▸ **Exercise details**:
Copy all the lines of the data that include the word "screenshot".

▸ **Data items**:
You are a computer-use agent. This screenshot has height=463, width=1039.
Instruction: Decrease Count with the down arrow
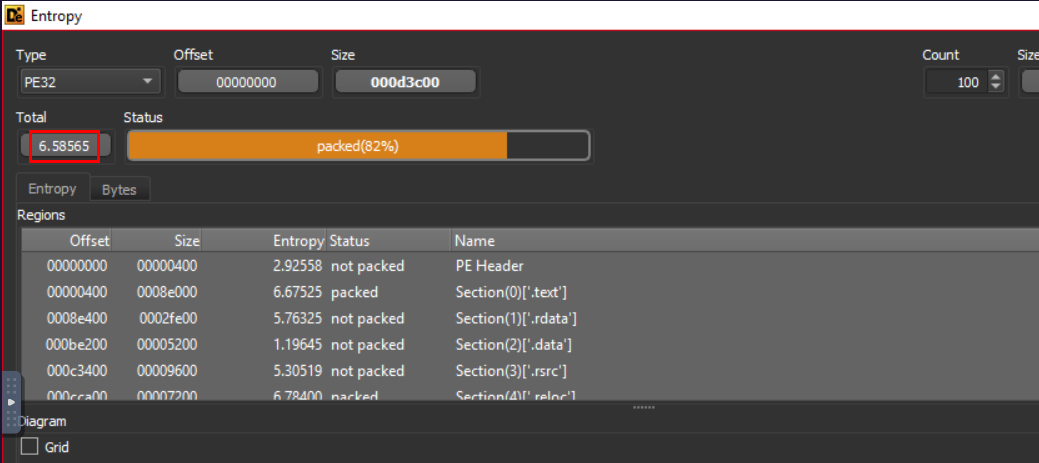tap(995, 87)
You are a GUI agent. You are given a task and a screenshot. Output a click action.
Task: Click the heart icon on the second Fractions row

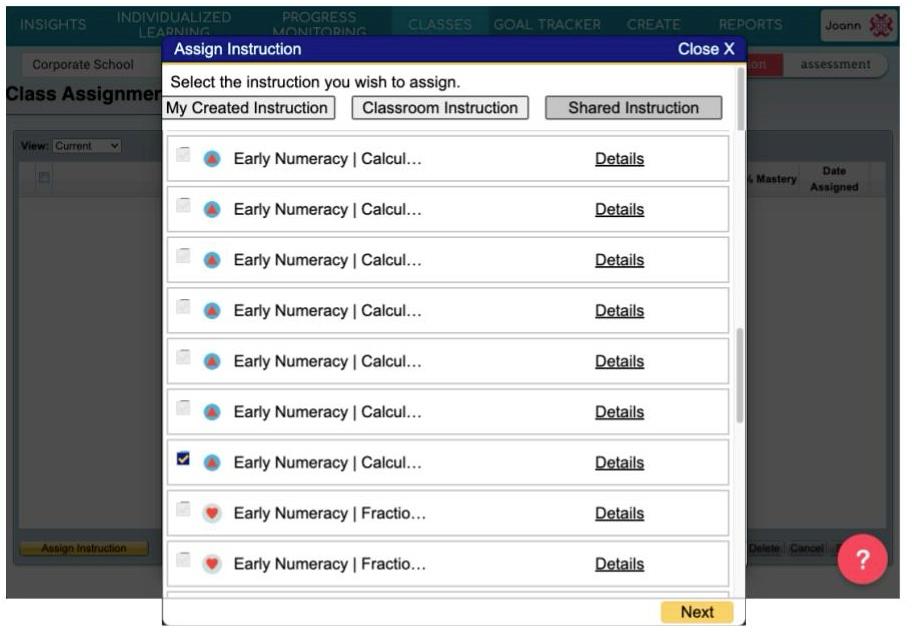210,563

▸ **Solution to this task**:
You are a computer-use agent. This screenshot has height=463, width=1039.
You are a GUI agent. You are given a task and a screenshot. Output a click action.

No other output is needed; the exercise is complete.